(Goal of the exercise)
Please reproduce everything from the start of the records down to the line containing "[x=4, y=99]", with both ends included, without changing a character.

- - - - -

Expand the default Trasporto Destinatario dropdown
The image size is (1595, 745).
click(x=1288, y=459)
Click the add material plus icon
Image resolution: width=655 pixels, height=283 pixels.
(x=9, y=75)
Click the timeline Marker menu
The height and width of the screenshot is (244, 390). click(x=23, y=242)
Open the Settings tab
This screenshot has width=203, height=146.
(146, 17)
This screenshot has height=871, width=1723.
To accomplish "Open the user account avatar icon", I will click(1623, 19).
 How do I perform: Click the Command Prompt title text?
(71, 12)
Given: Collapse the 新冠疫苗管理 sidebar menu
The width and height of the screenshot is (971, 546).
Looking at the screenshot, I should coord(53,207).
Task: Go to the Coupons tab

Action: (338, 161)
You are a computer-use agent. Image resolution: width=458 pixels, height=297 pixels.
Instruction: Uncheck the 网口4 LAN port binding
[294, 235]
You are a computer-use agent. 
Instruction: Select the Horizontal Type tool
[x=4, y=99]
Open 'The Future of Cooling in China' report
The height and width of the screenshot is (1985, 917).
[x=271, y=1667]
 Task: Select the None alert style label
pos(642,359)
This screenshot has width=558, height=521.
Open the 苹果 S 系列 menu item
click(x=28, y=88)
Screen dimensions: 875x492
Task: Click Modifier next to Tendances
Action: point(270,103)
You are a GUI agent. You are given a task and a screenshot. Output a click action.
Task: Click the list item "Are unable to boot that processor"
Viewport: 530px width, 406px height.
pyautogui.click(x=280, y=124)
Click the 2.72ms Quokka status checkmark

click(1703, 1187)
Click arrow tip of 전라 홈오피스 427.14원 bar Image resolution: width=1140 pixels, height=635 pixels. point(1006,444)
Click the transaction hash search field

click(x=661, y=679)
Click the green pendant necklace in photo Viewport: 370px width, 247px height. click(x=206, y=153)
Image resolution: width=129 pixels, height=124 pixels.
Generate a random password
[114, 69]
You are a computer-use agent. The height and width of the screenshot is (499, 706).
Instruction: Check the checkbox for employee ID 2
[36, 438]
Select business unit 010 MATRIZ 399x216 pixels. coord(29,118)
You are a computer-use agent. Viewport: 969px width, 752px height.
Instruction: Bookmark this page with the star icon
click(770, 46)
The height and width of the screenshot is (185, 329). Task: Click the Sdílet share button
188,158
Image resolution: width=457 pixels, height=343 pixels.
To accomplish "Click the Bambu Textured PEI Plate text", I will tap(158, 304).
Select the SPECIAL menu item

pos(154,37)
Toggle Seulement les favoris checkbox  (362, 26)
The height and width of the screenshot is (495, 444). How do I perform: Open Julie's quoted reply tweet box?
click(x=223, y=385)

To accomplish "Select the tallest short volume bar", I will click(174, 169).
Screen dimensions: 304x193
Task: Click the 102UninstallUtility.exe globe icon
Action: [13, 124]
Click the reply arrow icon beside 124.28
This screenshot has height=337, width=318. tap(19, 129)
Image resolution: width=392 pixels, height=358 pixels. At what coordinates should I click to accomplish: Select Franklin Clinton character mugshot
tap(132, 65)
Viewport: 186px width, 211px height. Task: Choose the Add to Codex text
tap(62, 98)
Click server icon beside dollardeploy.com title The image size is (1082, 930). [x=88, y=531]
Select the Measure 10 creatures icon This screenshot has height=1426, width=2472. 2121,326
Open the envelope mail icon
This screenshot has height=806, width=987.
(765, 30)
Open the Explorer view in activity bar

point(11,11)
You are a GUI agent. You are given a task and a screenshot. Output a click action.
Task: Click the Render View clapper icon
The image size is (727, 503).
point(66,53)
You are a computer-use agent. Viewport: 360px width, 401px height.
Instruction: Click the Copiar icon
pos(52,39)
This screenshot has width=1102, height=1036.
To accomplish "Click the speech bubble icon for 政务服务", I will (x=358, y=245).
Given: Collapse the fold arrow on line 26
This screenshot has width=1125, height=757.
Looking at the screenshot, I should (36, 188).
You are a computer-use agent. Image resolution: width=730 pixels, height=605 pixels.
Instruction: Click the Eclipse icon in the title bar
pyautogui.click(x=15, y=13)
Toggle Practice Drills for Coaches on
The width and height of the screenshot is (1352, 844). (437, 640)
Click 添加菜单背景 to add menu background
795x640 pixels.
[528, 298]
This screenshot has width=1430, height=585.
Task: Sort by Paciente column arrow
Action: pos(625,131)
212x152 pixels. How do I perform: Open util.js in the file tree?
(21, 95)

- - - - -

(Response to the exercise)
Expand the default Trasporto Destinatario dropdown
The image size is (1595, 745).
click(x=1288, y=459)
Click the add material plus icon
Image resolution: width=655 pixels, height=283 pixels.
(x=9, y=75)
Click the timeline Marker menu
The height and width of the screenshot is (244, 390). click(x=23, y=242)
Open the Settings tab
This screenshot has width=203, height=146.
(146, 17)
This screenshot has height=871, width=1723.
To accomplish "Open the user account avatar icon", I will click(1623, 19).
 How do I perform: Click the Command Prompt title text?
(71, 12)
Given: Collapse the 新冠疫苗管理 sidebar menu
The width and height of the screenshot is (971, 546).
Looking at the screenshot, I should coord(53,207).
Task: Go to the Coupons tab

Action: (338, 161)
You are a computer-use agent. Image resolution: width=458 pixels, height=297 pixels.
Instruction: Uncheck the 网口4 LAN port binding
[294, 235]
You are a computer-use agent. 
Instruction: Select the Horizontal Type tool
[x=4, y=99]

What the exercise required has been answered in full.